Data for analysis =>
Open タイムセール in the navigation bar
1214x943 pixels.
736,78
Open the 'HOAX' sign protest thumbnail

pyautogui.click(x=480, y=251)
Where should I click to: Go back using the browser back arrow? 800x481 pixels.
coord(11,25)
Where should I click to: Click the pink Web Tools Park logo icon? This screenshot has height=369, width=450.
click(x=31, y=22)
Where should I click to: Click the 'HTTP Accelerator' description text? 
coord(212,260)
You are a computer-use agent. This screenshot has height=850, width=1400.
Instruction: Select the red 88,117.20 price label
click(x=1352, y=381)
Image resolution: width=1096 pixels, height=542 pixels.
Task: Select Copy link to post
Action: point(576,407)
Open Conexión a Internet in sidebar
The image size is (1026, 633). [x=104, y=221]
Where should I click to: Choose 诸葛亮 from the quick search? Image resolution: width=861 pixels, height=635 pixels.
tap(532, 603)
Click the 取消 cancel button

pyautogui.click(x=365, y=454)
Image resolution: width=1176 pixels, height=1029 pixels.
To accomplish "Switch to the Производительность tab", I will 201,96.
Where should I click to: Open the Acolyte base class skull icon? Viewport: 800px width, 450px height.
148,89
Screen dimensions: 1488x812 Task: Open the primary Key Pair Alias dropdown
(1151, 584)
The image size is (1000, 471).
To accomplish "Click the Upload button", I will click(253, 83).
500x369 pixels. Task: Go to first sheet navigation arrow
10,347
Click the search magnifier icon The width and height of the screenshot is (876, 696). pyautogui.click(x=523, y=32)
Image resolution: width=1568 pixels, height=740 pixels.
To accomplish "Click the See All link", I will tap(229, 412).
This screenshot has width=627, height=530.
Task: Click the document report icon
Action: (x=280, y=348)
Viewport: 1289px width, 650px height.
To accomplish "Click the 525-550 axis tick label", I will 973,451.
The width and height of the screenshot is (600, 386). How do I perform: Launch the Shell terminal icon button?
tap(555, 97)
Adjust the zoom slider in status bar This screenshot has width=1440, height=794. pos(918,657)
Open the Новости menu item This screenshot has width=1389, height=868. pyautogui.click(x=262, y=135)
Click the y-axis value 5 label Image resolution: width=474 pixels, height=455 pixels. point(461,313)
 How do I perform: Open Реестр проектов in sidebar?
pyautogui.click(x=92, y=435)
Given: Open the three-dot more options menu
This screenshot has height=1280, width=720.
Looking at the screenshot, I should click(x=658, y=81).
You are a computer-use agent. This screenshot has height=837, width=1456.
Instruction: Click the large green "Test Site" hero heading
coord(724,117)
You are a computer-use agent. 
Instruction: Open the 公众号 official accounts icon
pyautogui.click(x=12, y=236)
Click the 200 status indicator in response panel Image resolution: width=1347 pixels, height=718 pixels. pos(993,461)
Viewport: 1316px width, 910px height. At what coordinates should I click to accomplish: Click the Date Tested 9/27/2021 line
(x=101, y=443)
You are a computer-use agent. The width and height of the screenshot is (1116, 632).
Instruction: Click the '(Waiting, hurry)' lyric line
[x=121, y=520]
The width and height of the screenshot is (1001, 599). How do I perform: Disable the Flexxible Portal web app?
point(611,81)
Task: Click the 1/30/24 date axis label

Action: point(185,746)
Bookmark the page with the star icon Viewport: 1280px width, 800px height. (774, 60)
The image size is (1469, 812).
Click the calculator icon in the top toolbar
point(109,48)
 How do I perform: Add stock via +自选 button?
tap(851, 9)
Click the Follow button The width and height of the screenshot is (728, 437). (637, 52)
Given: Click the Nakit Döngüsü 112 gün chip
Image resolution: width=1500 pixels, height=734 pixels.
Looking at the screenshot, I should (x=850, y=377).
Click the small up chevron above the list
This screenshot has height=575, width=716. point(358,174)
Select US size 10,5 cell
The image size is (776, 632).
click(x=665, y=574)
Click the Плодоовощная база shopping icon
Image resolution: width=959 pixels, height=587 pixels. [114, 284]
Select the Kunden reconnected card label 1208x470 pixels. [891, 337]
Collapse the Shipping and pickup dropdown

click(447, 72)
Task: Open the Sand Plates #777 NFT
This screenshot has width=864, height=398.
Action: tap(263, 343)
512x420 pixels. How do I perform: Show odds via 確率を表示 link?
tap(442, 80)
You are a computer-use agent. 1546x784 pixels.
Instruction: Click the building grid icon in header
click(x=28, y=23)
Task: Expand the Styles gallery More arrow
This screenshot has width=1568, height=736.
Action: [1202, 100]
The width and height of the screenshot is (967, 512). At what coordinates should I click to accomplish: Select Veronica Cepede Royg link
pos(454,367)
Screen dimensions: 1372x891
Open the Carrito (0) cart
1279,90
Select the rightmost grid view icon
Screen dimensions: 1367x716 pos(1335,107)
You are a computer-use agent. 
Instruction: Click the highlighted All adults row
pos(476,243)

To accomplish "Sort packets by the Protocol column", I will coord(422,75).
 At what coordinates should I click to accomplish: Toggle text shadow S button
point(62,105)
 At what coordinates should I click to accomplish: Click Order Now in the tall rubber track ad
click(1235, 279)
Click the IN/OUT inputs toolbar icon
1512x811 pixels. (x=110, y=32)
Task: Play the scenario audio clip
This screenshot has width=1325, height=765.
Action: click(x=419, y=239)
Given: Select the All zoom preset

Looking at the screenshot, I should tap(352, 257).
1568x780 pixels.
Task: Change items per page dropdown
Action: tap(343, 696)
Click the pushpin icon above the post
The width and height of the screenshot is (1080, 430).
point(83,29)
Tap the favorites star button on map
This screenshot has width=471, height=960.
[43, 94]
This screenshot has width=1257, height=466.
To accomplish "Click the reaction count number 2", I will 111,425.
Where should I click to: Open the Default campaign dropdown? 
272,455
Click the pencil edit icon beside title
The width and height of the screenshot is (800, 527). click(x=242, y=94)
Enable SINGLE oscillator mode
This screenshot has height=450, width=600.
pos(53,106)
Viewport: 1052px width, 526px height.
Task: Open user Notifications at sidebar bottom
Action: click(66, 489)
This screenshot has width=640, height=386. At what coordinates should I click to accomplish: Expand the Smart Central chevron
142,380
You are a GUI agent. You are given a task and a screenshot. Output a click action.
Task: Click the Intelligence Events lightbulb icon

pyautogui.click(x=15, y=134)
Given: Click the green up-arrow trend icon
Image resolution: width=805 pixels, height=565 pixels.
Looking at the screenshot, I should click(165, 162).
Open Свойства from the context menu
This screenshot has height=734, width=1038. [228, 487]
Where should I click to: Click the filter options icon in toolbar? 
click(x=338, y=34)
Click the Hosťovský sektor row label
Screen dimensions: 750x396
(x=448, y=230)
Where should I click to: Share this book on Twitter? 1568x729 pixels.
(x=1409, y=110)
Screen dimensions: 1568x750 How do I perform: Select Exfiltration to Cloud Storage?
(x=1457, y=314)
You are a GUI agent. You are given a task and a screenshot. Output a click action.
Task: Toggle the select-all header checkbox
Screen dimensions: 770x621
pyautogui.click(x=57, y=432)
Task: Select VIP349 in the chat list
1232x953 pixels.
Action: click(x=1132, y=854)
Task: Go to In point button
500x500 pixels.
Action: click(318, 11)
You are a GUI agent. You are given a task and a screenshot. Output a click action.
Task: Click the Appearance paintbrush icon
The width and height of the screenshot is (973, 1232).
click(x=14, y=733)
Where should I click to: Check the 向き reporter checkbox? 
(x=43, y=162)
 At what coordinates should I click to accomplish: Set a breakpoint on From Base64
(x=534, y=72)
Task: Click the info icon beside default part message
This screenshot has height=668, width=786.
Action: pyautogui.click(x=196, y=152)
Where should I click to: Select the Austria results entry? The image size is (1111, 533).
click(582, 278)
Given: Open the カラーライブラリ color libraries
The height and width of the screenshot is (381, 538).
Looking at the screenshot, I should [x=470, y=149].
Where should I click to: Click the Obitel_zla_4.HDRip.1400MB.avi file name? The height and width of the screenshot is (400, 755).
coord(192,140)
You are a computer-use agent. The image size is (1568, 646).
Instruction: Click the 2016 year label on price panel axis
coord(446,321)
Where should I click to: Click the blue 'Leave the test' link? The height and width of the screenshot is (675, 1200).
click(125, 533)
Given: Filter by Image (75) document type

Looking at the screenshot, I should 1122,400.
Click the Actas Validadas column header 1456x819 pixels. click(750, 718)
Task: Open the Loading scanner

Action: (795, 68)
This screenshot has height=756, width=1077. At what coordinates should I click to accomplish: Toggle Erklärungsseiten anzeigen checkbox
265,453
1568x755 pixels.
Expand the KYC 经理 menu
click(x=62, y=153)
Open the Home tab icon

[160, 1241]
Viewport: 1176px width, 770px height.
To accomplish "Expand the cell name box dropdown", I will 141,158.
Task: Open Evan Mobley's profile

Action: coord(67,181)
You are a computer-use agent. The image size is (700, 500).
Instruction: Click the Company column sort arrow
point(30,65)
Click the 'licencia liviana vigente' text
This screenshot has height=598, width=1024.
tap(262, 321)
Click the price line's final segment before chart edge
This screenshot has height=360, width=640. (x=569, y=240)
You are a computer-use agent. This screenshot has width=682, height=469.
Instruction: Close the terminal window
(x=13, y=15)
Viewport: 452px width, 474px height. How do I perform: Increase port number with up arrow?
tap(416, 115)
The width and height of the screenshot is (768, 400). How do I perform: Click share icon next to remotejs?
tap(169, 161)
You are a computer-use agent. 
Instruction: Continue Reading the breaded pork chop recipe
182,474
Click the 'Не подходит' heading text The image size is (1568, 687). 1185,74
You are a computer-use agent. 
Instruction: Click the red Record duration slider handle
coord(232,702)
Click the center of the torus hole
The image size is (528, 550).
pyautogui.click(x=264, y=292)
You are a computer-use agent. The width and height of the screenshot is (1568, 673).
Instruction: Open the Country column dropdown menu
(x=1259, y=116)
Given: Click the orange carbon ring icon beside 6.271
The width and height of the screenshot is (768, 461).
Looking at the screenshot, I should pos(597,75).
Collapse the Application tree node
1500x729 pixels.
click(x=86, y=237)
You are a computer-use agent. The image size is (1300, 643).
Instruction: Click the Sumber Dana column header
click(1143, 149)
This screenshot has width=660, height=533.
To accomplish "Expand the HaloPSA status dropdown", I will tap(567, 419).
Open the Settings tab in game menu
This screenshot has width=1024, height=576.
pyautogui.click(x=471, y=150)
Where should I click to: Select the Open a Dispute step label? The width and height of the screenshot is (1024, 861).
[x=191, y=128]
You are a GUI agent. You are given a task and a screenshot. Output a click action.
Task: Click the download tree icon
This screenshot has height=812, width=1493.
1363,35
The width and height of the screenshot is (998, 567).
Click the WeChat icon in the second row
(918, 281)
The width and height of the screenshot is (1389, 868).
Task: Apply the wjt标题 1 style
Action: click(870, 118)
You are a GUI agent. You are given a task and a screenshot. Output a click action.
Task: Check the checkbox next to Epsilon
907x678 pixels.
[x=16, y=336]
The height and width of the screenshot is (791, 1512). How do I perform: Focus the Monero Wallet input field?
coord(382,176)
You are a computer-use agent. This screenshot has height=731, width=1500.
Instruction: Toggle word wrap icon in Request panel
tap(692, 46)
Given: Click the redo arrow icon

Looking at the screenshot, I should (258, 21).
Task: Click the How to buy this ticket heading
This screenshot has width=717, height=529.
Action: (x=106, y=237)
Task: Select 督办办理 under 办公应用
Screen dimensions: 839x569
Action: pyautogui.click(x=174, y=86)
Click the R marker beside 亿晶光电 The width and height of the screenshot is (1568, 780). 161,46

Work required => Copy out each line of the data that includes the string "tree".

Expected output =>
Collapse the Application tree node
Task: Click the download tree icon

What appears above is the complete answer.